BYć może przyczyna tkwi w pracy twardego dysku. W czasie rekalibracji dysku, czyli wyrównywania pozycji głowic zapisująco-odczytujących, nie może bowiem dostarczać danych. Aby wypełnić tę lukę, nagrywarka musi czerpać dane z pamięci podręcznej. Jeśli przed rozpoczęciem kalibracji termicznej była pełna, nagrywarka ma pewien zapas, z którego może przez chwilę czerpać dane, nim otrzyma kolejną partię. Sięgnijmy do konkretów: bufor nagrywarki mieści zwykle 1 MB (tj. 1024 Kb) danych, a przepływ danych przy podwójnej prędkości zapisu wynosi 300 Kb/s. 1024/300 Kb daje w wyniku niecałe 3,5 sekundy. Nowoczesne twardziele rekalibrują głowicę w mniej nież 1 sekundę. Przy czterokrotnej prędkości zapisu, gdzie przepłwy danych wynosi 600 Kb, bufor opróżnia się już po niecałych 1,7 sekundy. Nie zawsze można jednak mieć pewność, że w momencie rekalibracji pamięć podręczna jest pełna.
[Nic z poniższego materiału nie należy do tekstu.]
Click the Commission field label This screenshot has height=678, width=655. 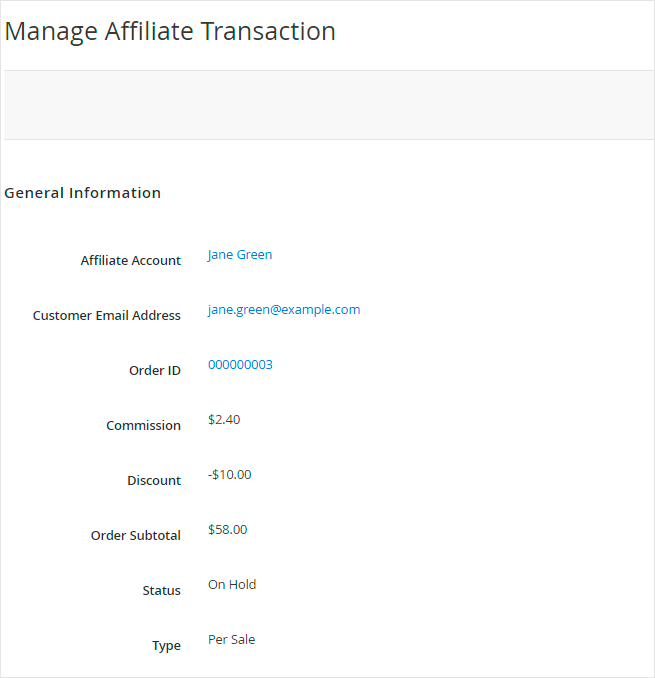click(x=144, y=426)
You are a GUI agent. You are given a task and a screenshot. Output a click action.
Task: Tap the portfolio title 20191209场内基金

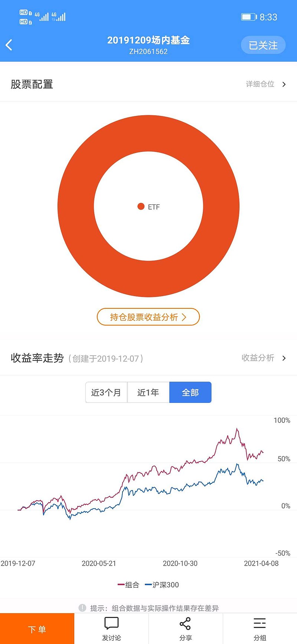point(149,40)
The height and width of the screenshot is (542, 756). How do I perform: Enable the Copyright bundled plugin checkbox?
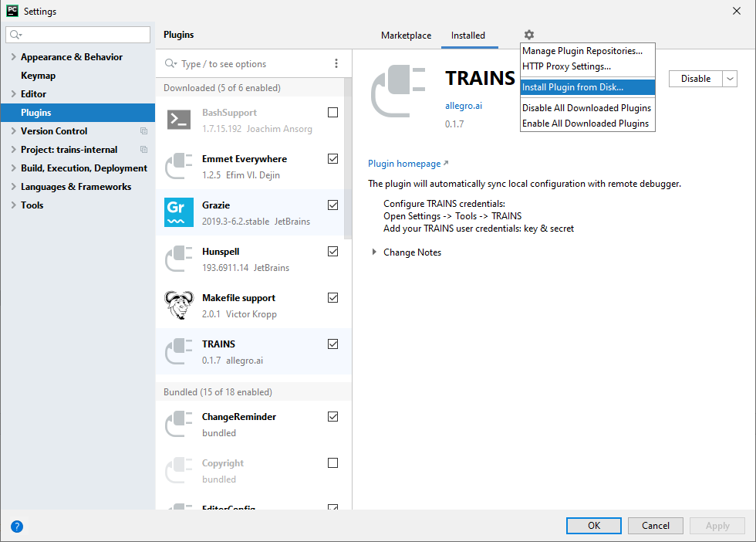(x=332, y=463)
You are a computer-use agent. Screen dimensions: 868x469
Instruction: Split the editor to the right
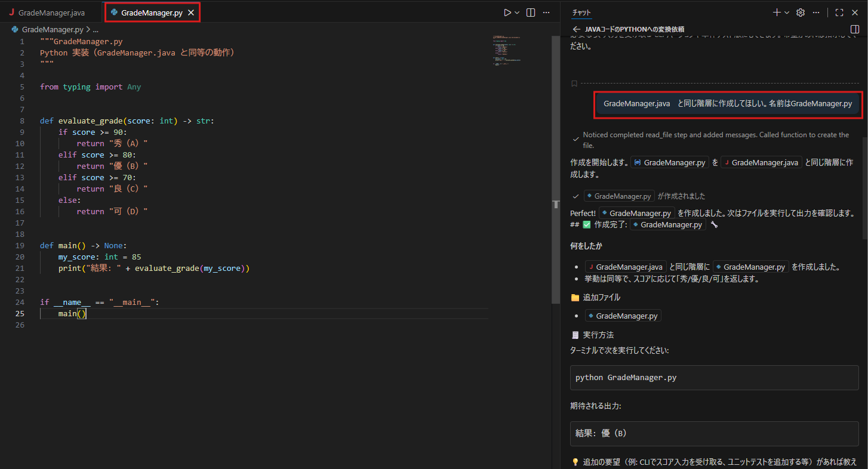(531, 13)
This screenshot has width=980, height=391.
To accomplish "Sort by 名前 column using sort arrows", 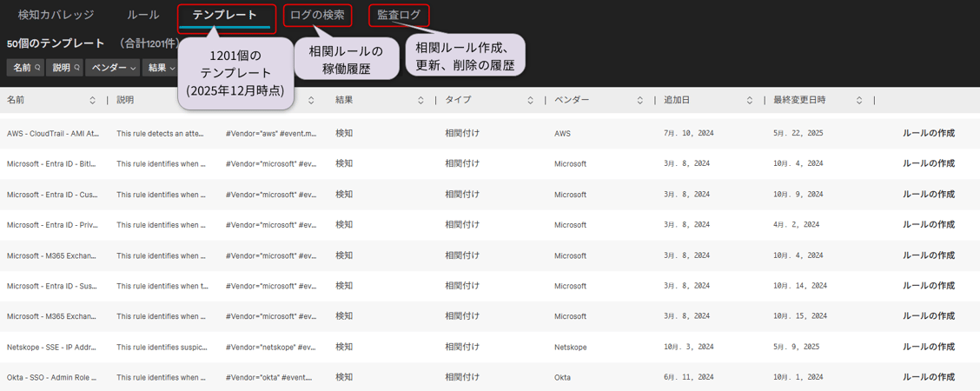I will pyautogui.click(x=93, y=101).
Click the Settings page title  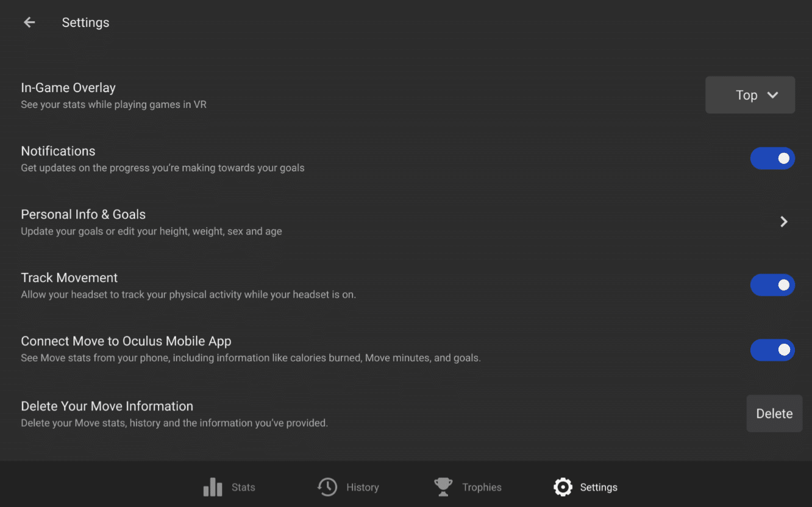pyautogui.click(x=85, y=23)
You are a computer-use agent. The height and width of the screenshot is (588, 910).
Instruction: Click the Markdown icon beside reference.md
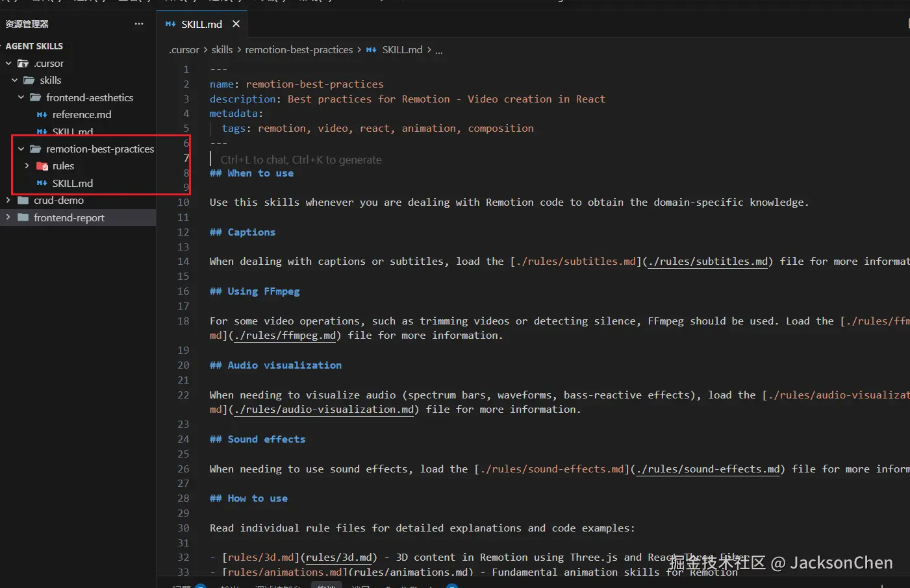click(x=42, y=115)
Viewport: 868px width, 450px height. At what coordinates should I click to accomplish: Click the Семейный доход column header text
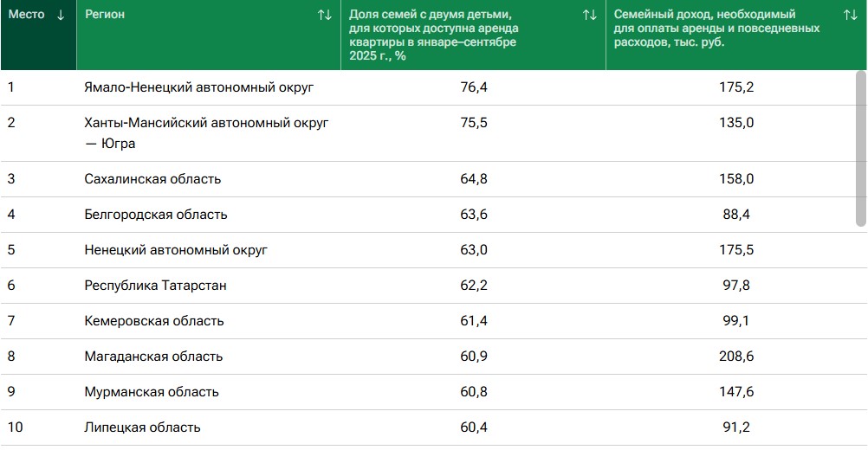716,28
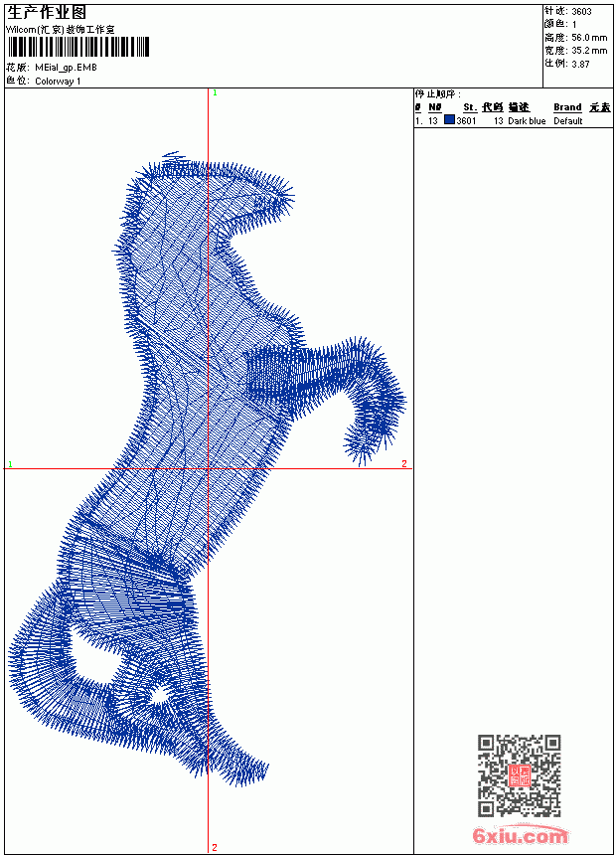The image size is (616, 855).
Task: Click the stitch count value 3603
Action: pos(581,12)
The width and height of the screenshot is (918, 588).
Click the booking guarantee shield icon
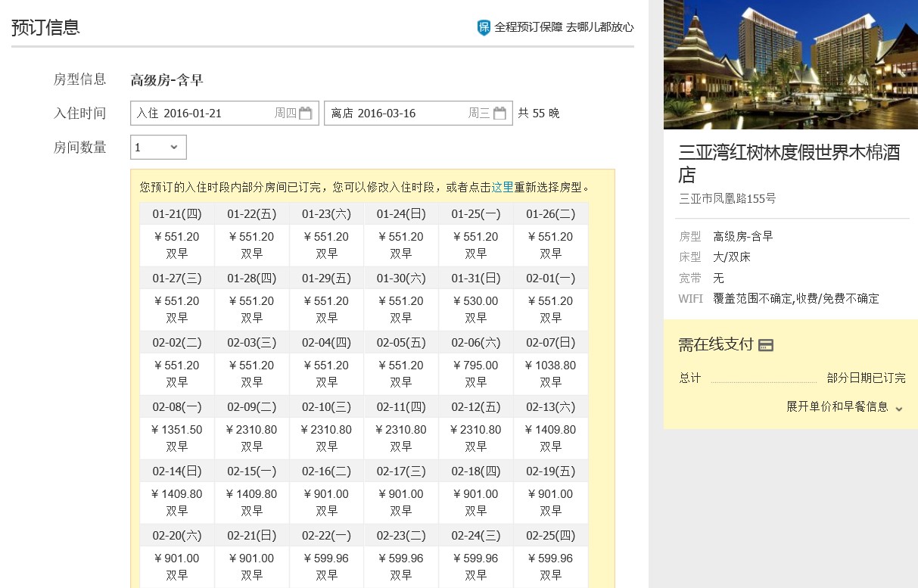point(484,28)
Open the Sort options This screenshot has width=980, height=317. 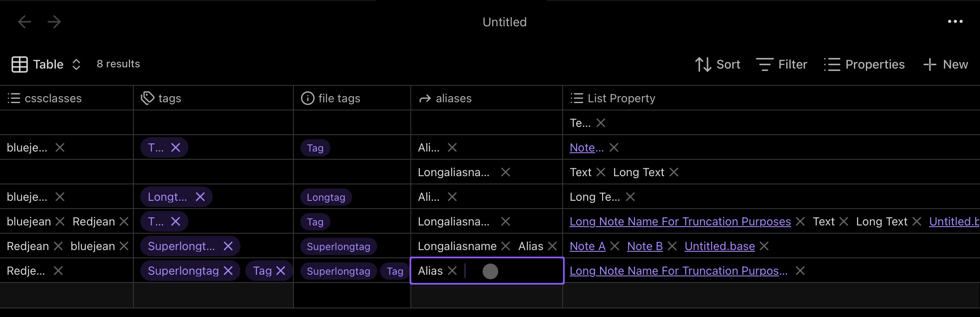coord(718,64)
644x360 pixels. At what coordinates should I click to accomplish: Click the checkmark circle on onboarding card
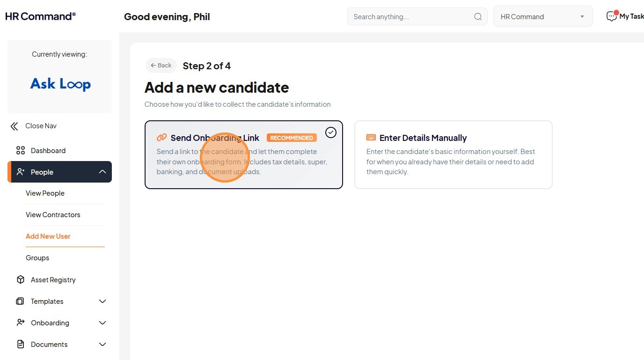(331, 132)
Wydajność dysku spada też w bardzo dużym stopniu, gdy głowica zapisu/odczytu musi często zmieniać pozycję. Ma to miejsce wtedy, gdy nagrywasz na płytę dużą liczbę małych plików. W tym wypadku zaleca się utworzyć przed ich fizycznym nagrywaniem ich obraz na dysku albo skopiować je na osobny dysk (partycję).
Gwałtowne ruchy głowic mają również miejsce przy dużym stopniu fragmentacji danych na dysku. Pliki nie są wówczas składowane w całości, lecz podzielone na kawałki, które są porozrzucane po całej powierzchni dysku (miejsca, gdzie w momencie zapisu akurat było pusto). Dlatego też zdefragmentuj dysk programem Defrag (bądź Speed Disk, o ile posiadasz pakiet Norton Utilities), zanim założysz plik fizycznego obrazu przegrywanych danych. Najlepiej jest przeznaczyć oddzielną partycję na dysku tylko do celów nagrywania i właśnie na niej umieszczać plik fizycznego obrazu. Nie jest to może dość wygodne, poza tym zajmuje dużą ilość powierzchni dyskowej, lecz stanowi w miarę pewną metodę omijania błędów związanych z opróżnieniem bufora.